Scientific classification
- Kingdom: Plantae
- Clade: Embryophytes
- Clade: Tracheophytes
- Clade: Spermatophytes
- Clade: Angiosperms
- Clade: Eudicots
- Clade: Asterids
- Order: Gentianales
- Family: Rubiaceae
- Genus: Luculia
- Species: L. gratissima
- Binomial name: Luculia gratissima (Wall.) Sweet
- Synonyms: Cinchona gratissima Wall.; Mussaenda luculia Buch.-Ham. ex D.Don;

= Luculia gratissima =

- Authority: (Wall.) Sweet
- Conservation status: LC
- Synonyms: Cinchona gratissima Wall., Mussaenda luculia Buch.-Ham. ex D.Don

Species of plant

Luculia gratissima is a species of flowering plant in the family Rubiaceae.
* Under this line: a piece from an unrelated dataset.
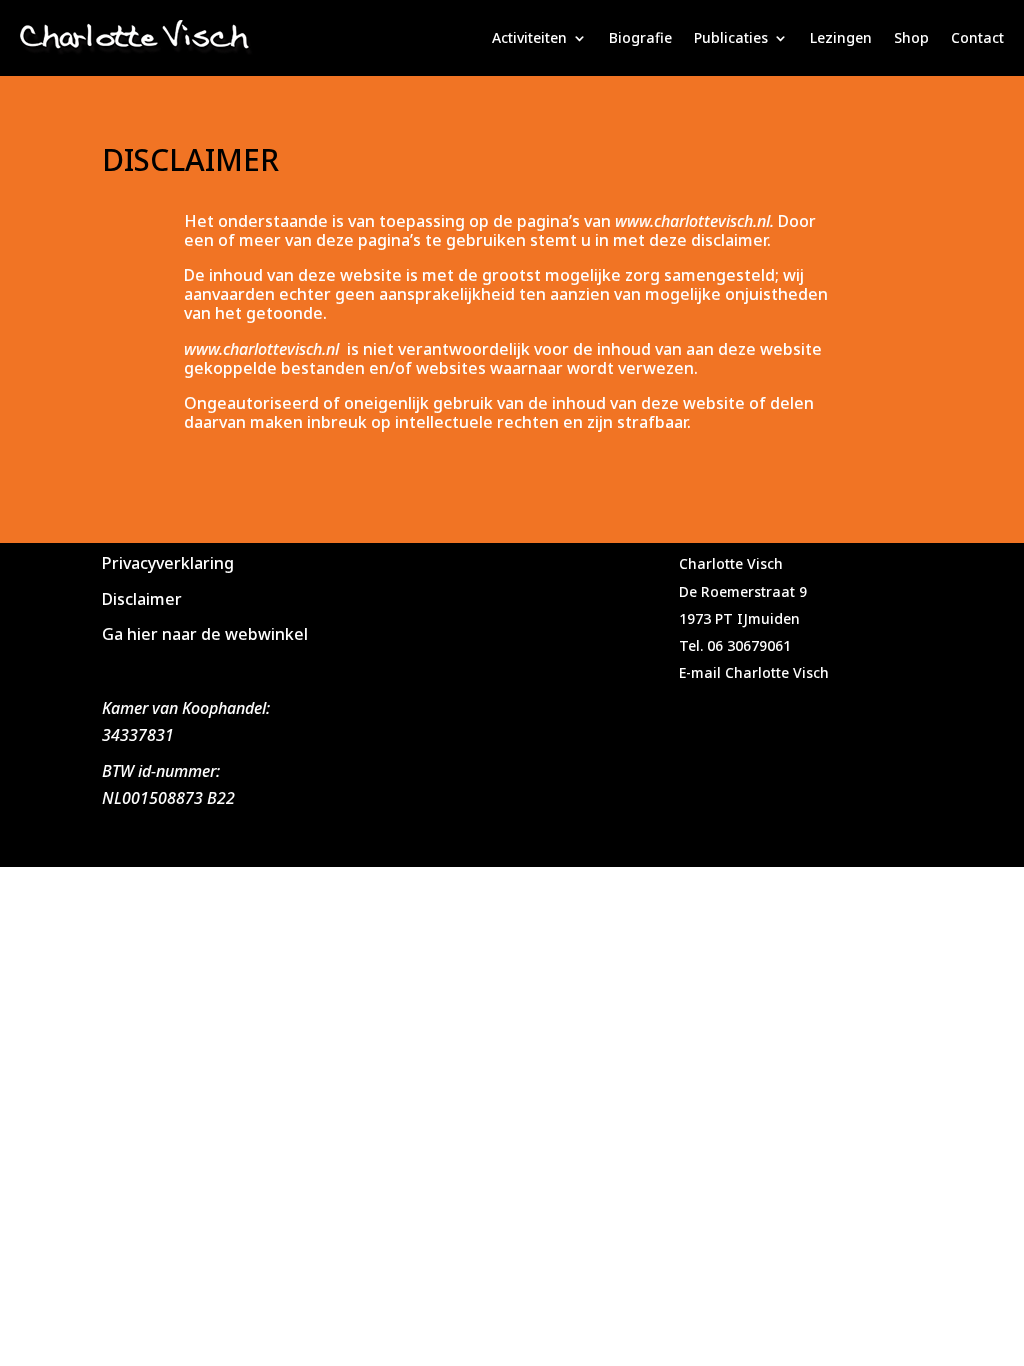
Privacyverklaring (168, 563)
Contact (977, 37)
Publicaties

It is an ornamental plant that is found from the central Himalayas to northern Indo-China.

The Latin specific epithet gratissima means "most pleasing" or "most agreeable".

It is a large shrub or even a small tree growing to 4 m tall by 1.5 m broad, with pointed ribbed leaves, and clustered fragrant pale pink flowers in autumn and winter. As it does not tolerate temperatures below 5 C, it requires cultivation under glass in temperate zones. However, it may be placed outside in a sheltered, sunny spot during the summer months. It is a recipient of the Royal Horticultural Society's Award of Garden Merit.